For me, the question was whether God wanted me to use my mind or not. Does God want me to be irrational as an act of obedience? Or is God a God of truth? Did God want me to exercise blind faith and reject what seemed to me to be the straightforward meanings of the text? Was it a test?

In the end, I decided that God was a God of truth. I decided that “all truth is God’s truth.” That doesn’t necessarily mean that all truths are obvious. Indeed, it is rational to decide, in a particular instance, to go against the evidence in one’s conclusion. The key, it seemed to me, was to be honest about it.

So many evangelical thinkers to me seemed to “cook the books.” They pretended to be following the evidence when in fact their (sometimes hidden) presuppositions were really steering the ship. They acted like the evidence demanded a verdict, but they were skewing the evidence in the direction they wanted it to go.

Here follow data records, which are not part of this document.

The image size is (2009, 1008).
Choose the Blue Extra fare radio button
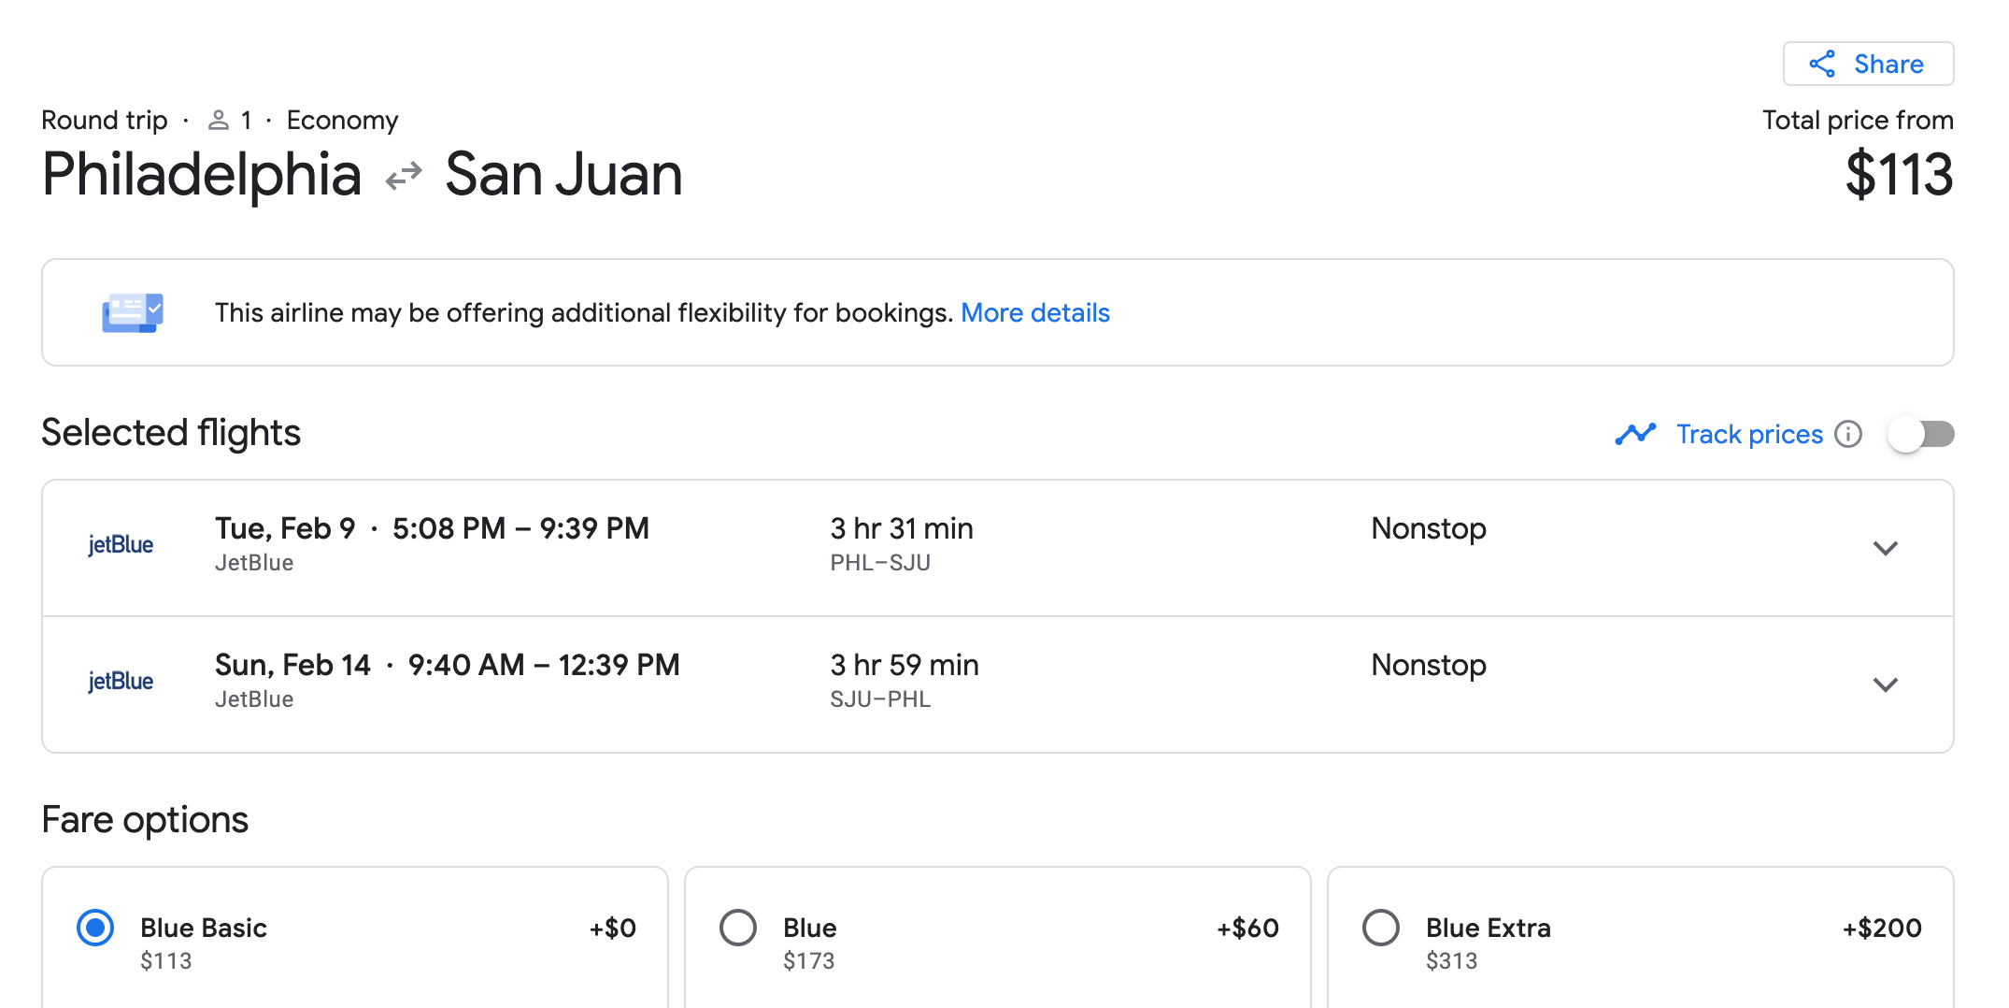tap(1381, 928)
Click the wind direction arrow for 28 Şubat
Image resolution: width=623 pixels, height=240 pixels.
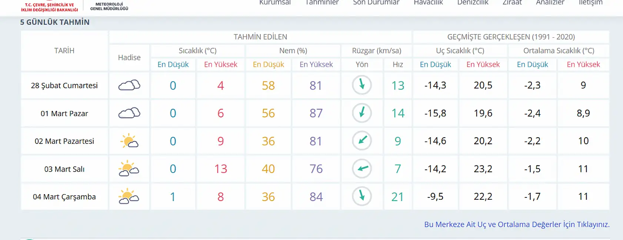coord(362,85)
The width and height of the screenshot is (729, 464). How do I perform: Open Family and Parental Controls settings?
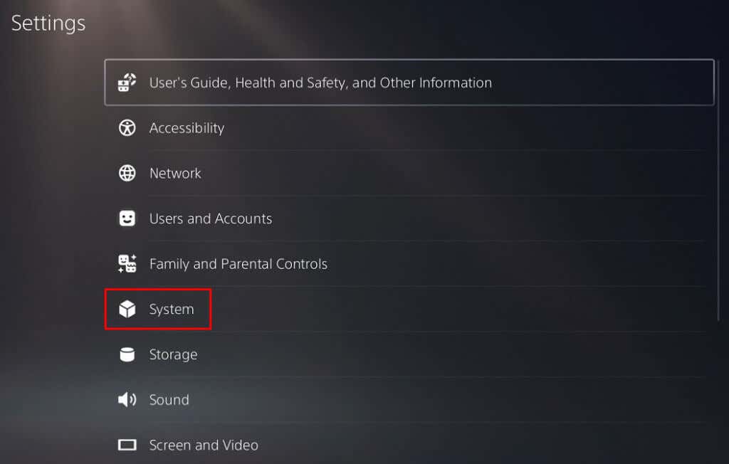[238, 263]
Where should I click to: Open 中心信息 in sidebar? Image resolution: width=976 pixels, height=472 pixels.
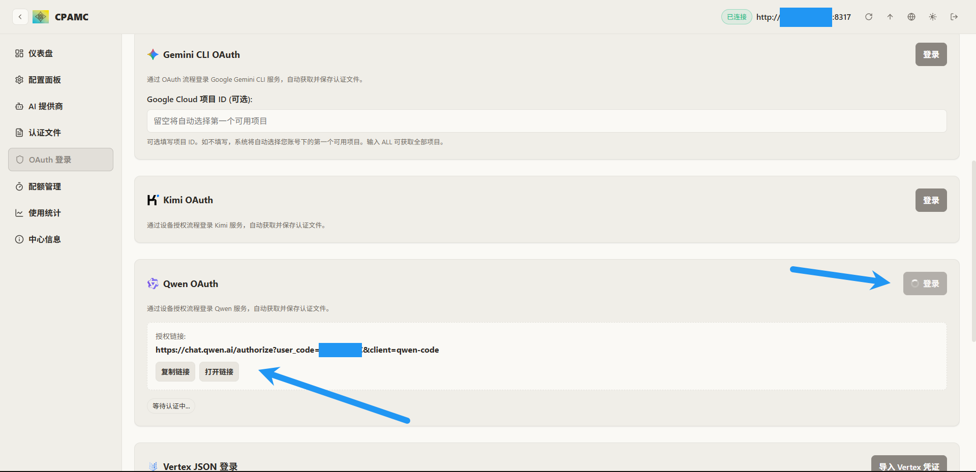45,239
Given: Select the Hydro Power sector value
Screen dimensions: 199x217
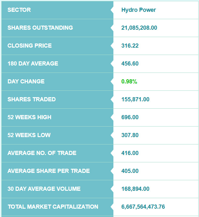Looking at the screenshot, I should [x=139, y=10].
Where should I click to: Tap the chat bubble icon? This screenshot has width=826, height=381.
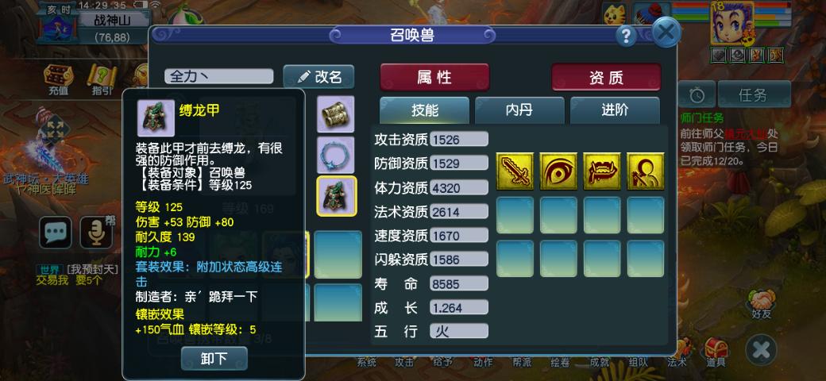[x=56, y=232]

As I was heading into my second year at Asbury, I determined that I would let the most likely conclusion be my guiding star. Rather than use my intellect to see if it was possible to make the text say what my tradition wanted it to say, I would try to go with the most probable interpretations. I would become a scientist of the text and the truth, believing that God is truth and that the truth is what God believes—not what my tradition wants him to believe.

I have since come up with a twisted parable to illustrate the coherence between God and an evidentiary/logical approach to truth. Let’s say someone could sit down and prove to God that he did not exist. He is so aligned with the truth, he would say, “Fair enough,” and disappear.

Of course, this is a ridiculous thought experiment. But it is meant to show the complete alignment of God with rational and evidentiary truth. I know that is a controversial thought and some would no doubt argue that it places reason and evidence above God.

I disagree. The problem is not with God. It is with me. It is with me as a knower. God is not nervous about his own existence. The problem is my egocentric predicament, a concept I learned in Dr. Bross’ philosophy class at Central Wesleyan College. I am stuck inside my head. The world exists, but I see it “through a glass darkly” (1 Cor. 13:12, KJV).

I suppose that decision set me on a path of some deconstruction. Traditions were now open to critique. Everything was open to critique. Over the years, I have certainly not been the smartest of scholars. But I would like to think that I am one of the most honest of scholars. And that has perhaps made me seem smarter than I actually am at times. Because--at least in my heart of hearts--I try to let the chips fall where they may.

[1] Especially in his work, The Symbolism of Evil (Yale University, 1967).

[2] We will get into this sticky wicket more in a later chapter. What do we do with the fact that the New Testament authors seem to assume traditional authorship of the Old Testament books?